From the records below, transcribe exactly the lines that begin at the line with "1527x784 pixels." and end at the line with "The height and width of the screenshot is (720, 1080).", both included.

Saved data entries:

=== Section Start ===

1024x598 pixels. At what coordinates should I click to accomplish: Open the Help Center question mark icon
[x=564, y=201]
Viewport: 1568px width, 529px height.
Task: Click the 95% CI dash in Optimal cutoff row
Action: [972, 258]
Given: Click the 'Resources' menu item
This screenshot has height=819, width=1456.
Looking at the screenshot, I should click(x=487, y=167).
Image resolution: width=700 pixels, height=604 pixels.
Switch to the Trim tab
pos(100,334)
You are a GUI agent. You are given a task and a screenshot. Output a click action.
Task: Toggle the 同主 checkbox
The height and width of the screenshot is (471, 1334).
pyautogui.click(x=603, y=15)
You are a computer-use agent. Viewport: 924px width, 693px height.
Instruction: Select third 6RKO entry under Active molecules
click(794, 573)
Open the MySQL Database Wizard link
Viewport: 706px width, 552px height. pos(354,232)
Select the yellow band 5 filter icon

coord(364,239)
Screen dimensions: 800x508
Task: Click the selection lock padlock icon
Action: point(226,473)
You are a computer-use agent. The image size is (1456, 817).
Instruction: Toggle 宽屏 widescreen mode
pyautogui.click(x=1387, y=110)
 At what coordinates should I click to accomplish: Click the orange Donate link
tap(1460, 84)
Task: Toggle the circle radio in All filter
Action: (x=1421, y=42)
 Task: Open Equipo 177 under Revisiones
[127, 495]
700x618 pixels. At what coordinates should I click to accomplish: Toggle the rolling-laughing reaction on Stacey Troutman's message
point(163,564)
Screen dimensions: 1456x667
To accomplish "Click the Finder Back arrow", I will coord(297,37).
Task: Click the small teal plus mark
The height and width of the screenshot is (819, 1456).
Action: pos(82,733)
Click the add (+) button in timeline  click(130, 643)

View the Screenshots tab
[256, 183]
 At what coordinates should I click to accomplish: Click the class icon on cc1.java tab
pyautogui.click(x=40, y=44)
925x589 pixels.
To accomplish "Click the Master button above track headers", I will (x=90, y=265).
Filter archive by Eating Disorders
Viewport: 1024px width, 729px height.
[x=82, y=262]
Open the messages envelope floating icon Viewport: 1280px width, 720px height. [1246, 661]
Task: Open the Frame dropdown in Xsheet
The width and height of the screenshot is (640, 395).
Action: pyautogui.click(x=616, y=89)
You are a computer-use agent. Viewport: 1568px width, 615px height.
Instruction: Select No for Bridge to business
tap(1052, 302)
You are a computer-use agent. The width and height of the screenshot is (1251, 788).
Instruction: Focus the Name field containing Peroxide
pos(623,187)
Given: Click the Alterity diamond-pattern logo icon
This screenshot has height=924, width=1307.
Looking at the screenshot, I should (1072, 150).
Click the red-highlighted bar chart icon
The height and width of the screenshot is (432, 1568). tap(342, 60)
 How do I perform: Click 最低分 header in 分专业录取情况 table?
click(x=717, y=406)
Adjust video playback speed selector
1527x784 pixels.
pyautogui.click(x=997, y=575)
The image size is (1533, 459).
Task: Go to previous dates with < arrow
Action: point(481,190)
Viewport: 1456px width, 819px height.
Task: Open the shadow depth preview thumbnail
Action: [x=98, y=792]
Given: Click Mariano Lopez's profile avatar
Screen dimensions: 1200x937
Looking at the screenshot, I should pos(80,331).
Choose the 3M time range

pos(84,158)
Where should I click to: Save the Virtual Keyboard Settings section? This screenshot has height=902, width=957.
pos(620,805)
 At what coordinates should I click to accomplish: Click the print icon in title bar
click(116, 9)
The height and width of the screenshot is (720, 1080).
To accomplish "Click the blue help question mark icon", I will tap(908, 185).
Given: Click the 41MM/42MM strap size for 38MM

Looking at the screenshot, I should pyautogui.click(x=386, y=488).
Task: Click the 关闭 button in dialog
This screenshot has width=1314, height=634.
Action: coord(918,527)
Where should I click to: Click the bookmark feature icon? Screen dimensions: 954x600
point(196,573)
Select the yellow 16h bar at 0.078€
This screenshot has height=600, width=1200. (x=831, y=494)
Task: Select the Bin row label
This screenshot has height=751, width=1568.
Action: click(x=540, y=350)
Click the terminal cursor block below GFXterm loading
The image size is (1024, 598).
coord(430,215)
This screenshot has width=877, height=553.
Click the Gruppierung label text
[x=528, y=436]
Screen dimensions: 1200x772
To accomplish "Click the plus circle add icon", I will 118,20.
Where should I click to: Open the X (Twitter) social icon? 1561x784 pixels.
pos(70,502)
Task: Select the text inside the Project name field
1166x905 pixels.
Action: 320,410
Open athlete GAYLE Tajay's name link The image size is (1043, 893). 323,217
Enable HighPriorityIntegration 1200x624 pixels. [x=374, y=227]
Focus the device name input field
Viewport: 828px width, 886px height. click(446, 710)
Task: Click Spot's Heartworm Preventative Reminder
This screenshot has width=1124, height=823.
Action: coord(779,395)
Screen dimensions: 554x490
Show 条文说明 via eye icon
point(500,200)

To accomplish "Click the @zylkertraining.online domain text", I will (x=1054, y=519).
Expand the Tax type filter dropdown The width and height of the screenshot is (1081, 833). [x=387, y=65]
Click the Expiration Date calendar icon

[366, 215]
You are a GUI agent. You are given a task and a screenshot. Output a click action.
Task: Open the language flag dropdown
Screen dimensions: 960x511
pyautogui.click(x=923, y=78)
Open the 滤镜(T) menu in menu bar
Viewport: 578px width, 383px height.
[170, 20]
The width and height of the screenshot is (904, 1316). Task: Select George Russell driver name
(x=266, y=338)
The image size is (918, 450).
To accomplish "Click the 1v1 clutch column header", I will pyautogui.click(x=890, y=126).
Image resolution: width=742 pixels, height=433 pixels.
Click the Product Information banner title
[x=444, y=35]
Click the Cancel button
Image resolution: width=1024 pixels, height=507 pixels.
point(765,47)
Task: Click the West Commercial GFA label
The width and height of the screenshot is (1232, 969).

=== Section End ===

# EXERCISE RESULT
1527x784 pixels.
pyautogui.click(x=997, y=575)
The image size is (1533, 459).
Task: Go to previous dates with < arrow
Action: point(481,190)
Viewport: 1456px width, 819px height.
Task: Open the shadow depth preview thumbnail
Action: [x=98, y=792]
Given: Click Mariano Lopez's profile avatar
Screen dimensions: 1200x937
Looking at the screenshot, I should pos(80,331).
Choose the 3M time range

pos(84,158)
Where should I click to: Save the Virtual Keyboard Settings section? This screenshot has height=902, width=957.
pos(620,805)
 At what coordinates should I click to accomplish: Click the print icon in title bar
click(116, 9)
The height and width of the screenshot is (720, 1080).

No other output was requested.